増上寺(東京都港区)台徳院霊廟惣門
生き残った建造物
「幸せになる事は
生き残ったもののつとめ」
こんなフレーズを
どこかで聞いたことがあります。
これは、
建造物にも当てはまる言葉でしょう。
米軍の空襲で殆どが焼けてしまった
増上寺においてもそれは然り・・・
数少ない運良く残った建造物は、
「幸せになる」=「大切に保存される」
そして、
未来に歴史を伝えていく事。
これが、
「生き残った建物のつとめ」
かも知れません。
増上寺旧方丈門(黒門)
徳川将軍家霊廟の観覧開始時間、
午前11時までを使い、
二つの門の散策へ。
増上寺の南東に建つ
増上寺旧方丈門(黒門)。
案内を要約すると
以下になります。
「増上寺の方丈(庫裡)の
表門であったので方丈門とよばれ、
また全体が黒漆塗りであったために
黒門とよばれた。
四脚門で、
江戸時代初期の特徴を示す様式から
十七世紀後半のものと推測される。

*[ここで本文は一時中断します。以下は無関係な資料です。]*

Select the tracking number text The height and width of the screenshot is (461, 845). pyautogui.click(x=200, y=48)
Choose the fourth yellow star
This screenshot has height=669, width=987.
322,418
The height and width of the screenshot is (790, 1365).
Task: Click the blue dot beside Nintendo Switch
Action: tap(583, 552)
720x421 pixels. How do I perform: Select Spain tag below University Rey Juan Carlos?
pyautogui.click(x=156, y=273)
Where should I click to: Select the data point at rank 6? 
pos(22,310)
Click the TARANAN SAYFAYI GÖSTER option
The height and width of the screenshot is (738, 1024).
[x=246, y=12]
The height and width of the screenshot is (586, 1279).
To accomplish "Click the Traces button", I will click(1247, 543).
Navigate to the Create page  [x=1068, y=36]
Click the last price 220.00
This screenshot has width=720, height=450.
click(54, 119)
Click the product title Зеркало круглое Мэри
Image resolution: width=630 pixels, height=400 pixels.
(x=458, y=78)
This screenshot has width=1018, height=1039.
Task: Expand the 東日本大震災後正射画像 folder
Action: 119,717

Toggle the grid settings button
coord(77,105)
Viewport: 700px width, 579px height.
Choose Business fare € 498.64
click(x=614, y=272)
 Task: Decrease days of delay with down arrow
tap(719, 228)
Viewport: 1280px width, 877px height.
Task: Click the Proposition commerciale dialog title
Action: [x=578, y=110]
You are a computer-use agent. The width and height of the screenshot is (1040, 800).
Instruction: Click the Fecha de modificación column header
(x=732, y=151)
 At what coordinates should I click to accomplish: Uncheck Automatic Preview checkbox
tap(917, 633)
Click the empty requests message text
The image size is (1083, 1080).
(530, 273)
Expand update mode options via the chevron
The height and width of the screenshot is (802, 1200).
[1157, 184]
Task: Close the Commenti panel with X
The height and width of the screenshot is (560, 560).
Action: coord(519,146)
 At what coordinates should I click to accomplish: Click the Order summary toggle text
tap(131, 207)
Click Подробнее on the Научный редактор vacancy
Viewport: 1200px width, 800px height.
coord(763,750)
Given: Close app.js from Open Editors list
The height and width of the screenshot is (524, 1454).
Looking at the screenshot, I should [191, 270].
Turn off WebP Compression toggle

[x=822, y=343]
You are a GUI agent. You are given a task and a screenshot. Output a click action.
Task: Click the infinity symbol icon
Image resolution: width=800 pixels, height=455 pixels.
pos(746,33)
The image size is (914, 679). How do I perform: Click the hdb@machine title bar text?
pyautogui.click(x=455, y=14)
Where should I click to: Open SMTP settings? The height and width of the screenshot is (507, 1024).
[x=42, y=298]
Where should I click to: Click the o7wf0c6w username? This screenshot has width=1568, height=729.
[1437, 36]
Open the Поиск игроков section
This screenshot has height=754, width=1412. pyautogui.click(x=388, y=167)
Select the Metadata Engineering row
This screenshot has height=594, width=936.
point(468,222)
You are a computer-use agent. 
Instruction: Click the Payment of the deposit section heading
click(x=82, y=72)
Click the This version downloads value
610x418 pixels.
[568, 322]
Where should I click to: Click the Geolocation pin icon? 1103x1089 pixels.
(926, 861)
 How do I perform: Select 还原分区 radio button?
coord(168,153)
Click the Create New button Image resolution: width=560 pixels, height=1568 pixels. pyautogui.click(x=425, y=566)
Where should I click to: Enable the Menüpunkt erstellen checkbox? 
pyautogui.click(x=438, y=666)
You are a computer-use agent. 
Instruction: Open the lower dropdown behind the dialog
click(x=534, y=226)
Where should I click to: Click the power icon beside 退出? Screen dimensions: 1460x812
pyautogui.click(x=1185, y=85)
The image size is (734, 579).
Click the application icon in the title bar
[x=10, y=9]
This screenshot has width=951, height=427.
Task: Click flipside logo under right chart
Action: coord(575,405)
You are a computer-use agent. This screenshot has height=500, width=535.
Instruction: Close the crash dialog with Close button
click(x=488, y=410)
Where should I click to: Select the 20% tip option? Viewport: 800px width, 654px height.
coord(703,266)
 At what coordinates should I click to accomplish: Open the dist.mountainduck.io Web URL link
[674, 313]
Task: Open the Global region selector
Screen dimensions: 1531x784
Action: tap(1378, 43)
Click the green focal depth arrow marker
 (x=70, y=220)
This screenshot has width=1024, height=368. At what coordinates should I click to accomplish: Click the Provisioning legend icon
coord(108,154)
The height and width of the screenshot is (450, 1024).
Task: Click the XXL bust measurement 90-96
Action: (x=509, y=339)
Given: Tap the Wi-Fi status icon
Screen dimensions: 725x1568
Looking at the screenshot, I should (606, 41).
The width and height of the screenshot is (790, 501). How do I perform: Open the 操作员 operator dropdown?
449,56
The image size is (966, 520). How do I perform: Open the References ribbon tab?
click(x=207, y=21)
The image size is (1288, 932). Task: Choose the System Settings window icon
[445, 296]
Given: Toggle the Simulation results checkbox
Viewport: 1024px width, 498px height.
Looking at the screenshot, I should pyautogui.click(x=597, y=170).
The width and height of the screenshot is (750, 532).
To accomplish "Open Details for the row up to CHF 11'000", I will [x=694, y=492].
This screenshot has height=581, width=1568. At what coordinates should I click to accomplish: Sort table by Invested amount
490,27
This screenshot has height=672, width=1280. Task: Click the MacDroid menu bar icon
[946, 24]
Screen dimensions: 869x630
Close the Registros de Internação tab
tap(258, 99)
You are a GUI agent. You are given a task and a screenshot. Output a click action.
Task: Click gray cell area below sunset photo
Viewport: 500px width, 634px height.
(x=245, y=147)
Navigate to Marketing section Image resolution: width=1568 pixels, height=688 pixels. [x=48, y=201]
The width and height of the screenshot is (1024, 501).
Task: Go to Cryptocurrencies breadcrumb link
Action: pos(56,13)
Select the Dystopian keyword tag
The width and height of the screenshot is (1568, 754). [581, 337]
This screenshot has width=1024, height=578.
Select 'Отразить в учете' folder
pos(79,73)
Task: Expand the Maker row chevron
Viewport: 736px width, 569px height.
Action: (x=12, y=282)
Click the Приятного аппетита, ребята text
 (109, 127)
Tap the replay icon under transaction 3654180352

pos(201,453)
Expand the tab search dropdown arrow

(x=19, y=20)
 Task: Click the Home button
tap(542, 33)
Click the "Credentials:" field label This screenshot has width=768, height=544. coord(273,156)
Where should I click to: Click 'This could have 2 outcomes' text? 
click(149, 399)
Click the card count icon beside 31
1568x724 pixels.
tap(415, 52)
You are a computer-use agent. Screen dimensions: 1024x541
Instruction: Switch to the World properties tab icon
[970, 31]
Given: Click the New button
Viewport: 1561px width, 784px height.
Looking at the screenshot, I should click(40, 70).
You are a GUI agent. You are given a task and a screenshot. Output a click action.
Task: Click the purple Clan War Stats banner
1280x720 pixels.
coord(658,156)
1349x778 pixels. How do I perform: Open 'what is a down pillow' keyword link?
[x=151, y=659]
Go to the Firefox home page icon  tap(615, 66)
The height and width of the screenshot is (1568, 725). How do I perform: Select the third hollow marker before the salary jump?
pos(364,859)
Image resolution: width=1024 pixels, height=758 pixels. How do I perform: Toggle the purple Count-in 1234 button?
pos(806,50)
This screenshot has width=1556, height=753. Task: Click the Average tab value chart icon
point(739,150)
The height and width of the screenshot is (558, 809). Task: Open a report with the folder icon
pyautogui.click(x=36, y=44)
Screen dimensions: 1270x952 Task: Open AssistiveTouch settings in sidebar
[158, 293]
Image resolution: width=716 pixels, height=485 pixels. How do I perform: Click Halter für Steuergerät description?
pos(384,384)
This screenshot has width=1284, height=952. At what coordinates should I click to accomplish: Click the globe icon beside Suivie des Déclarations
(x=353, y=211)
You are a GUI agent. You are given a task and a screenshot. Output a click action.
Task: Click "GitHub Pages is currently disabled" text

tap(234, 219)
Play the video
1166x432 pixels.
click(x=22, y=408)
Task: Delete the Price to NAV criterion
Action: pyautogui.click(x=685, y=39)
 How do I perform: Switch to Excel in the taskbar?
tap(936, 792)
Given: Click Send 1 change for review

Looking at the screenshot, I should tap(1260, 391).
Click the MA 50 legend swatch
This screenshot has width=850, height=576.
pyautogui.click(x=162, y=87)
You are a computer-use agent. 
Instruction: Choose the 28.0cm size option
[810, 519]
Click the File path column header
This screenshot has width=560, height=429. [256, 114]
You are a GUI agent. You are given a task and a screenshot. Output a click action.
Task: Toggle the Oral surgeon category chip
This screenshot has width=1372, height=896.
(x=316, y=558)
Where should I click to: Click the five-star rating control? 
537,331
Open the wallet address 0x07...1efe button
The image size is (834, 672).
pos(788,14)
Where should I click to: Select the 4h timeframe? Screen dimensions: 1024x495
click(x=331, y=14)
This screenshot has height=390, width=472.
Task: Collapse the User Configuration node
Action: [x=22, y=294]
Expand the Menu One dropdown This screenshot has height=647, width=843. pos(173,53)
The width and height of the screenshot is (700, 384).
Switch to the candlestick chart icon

」
近影。
木肌の中に黒漆の面影が残り、
往時の姿を思い起こさせてくれます。
蟇股の唐獅子(多分)。
台徳院霊廟惣門
台徳院とは、
徳川二代将軍秀忠の戒名で、
その霊廟の惣門も
生き残りの一つです。
昭和二十年戦災以前の増上寺御霊屋図。
赤丸で囲んだところが惣門です。
広大な霊廟への露払い的な場所に
建っていた門で、
現在は増上寺の南隣、
芝公園内に存在し、
素晴らしいメンテナンスが施され、
大切にされている感満載の
見応えある門です。
日比谷通りの歩道から見た
台徳院霊廟惣門。
ズームして撮影。
豪華絢爛な唐破風。
ここで、
唐破風の中にいる二羽の鳩に注目!
八幡宮の神額に掲げられる
二羽の鳩が向かい合った姿で表される
「八」の字の姿みたいな配置で
とまっていますね!
ちなみにこちらは、
源頼朝が創建した
鎌倉の鶴岡八幡宮の神額です。
源氏の守護神で、
源頼朝を尊敬していた徳川家康も
篤く信仰した八幡神を
徳川秀忠さんの霊廟の惣門で
こんな形で具現化してくれた
ハトちゃんたちに、
僕たちはもう感動!(笑)
近影。
斜めから。
門内の仁王像について。
江戸時代の建立で、
埼玉県の西福寺の仁王門に
安置されていたものが、
昭和二十三年、浅草寺に移され、
昭和三十三年ごろ、
この惣門に安置されたと書かれています。
阿形。
吽形。
惣門から芝公園方面へ。
目が行くのは東京タワー(笑)
石段から振り返って惣門を撮影。
石段の上が元々惣門が建っていた場所です。
礎石も残っていますが、
やはりどうしても気になるのは、
東京タワーの存在感(笑)
惣門の訪問でしたが、
結局、
東京タワーと麻布台ヒルズの
ツーショットで完了(笑)
この後、
徳川将軍家霊廟へと向かいます。